Feticismo dell’icona, decostruzione del dispositivo, rappresentazione del movimento anarchico. Sono questi gli elementi che si palesano fin dalle primissime inquadrature di Unrest, film di Cyril Schäublin del 2022, vincitore del Premio come Miglior regista alla Berlinale dello scorso anno nella sezione Encounters, dedicata ai registi indipendenti più audaci e brillanti. Ed è quello che dimostra di essere Schäublin non temendo di mostrare senza filtri la struttura tematica e i binari iconografici entro cui rappresentare la sua personale manifestazione fenomenologica del movimento anarchico svizzero di fine Ottocento.
Quattro nobildonne sovietiche conversano amabilmente di un certo Pyotr, divenuto esponente del movimento anarchico in Svizzera, definendolo avventato e probabilmente non pienamente cosciente delle proprie azioni: dopotutto sembra essersi innamorato dell’immagine di una donna che non ha mai conosciuto, una di quelle icone fotografiche che vengono vendute a pochi cent. Si scopre subito dopo che le stesse donne sono parte di una messa in quadro fotografica, pars pro toto di una costruzione mediologica incentrata sull’esposizione del dispositivo e sulla definizione di un’estetica del reale resa attraverso la fotografia. Le prime inquadrature di Unrest sembrano dunque restituire l’intenzionalità metaforica soggiacente il piano narrativo del film: la rappresentazione di un frammento temporale e spaziale di manifestazioni anarchiche in Svizzera è mediata dal dispositivo fotografico esposto e intradiegetico, incontrovertibile evidenza di realtà sociale e testimoniale.

ISTRUZIONI:
a) Riassumi il brano fornito in due frasi.
b) Secondo il brano fornito, quali elementi si palesano fin dalle primissime inquadrature di Unrest? Indicali tutti.
c) In quale sezione della Berlinale il brano fornito colloca il premio vinto da Schäublin?
I record non hanno alcun ruolo in questo lavoro.

RIGHE DI DATI:
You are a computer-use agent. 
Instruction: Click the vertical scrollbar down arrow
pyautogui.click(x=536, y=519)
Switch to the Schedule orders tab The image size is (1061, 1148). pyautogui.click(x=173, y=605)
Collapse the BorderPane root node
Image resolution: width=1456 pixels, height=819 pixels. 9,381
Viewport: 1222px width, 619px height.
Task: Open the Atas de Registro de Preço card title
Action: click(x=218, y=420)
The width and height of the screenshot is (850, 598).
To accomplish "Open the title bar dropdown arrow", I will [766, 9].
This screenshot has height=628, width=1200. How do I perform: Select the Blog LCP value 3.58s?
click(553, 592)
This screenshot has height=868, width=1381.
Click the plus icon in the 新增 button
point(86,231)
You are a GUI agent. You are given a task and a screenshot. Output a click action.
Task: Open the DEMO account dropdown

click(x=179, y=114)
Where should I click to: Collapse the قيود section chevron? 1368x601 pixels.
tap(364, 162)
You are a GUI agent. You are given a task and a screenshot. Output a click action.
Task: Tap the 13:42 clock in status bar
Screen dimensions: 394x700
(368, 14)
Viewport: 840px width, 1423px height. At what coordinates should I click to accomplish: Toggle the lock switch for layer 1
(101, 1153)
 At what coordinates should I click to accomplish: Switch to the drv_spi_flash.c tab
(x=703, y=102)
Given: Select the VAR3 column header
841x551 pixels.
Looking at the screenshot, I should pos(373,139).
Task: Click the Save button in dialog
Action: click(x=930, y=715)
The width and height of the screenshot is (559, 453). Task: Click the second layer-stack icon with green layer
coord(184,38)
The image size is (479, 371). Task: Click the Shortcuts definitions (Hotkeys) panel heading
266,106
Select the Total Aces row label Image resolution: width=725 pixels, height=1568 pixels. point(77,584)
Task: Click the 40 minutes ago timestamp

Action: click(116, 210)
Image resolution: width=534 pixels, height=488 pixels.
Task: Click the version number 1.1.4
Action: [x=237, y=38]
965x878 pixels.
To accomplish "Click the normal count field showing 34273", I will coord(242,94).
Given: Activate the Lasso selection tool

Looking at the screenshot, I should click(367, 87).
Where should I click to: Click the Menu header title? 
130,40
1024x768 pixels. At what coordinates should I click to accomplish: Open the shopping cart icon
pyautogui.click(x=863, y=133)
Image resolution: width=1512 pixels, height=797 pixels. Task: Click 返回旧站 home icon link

RISULTATI ATTESI:
a) Unrest, film di Cyril Schäublin del 2022 premiato come Miglior regista alla Berlinale nella sezione Encounters, mostra fin dalle prime inquadrature feticismo dell'icona, decostruzione del dispositivo e rappresentazione del movimento anarchico svizzero di fine Ottocento. In apertura quattro nobildonne sovietiche parlano di un certo Pyotr, anarchico in Svizzera, e si rivelano parte di una messa in quadro fotografica, così che la rappresentazione delle manifestazioni anarchiche risulta mediata dal dispositivo fotografico.

b)
- feticismo dell'icona
- decostruzione del dispositivo
- rappresentazione del movimento anarchico

c) Nella sezione Encounters, dedicata ai registi indipendenti più audaci e brillanti.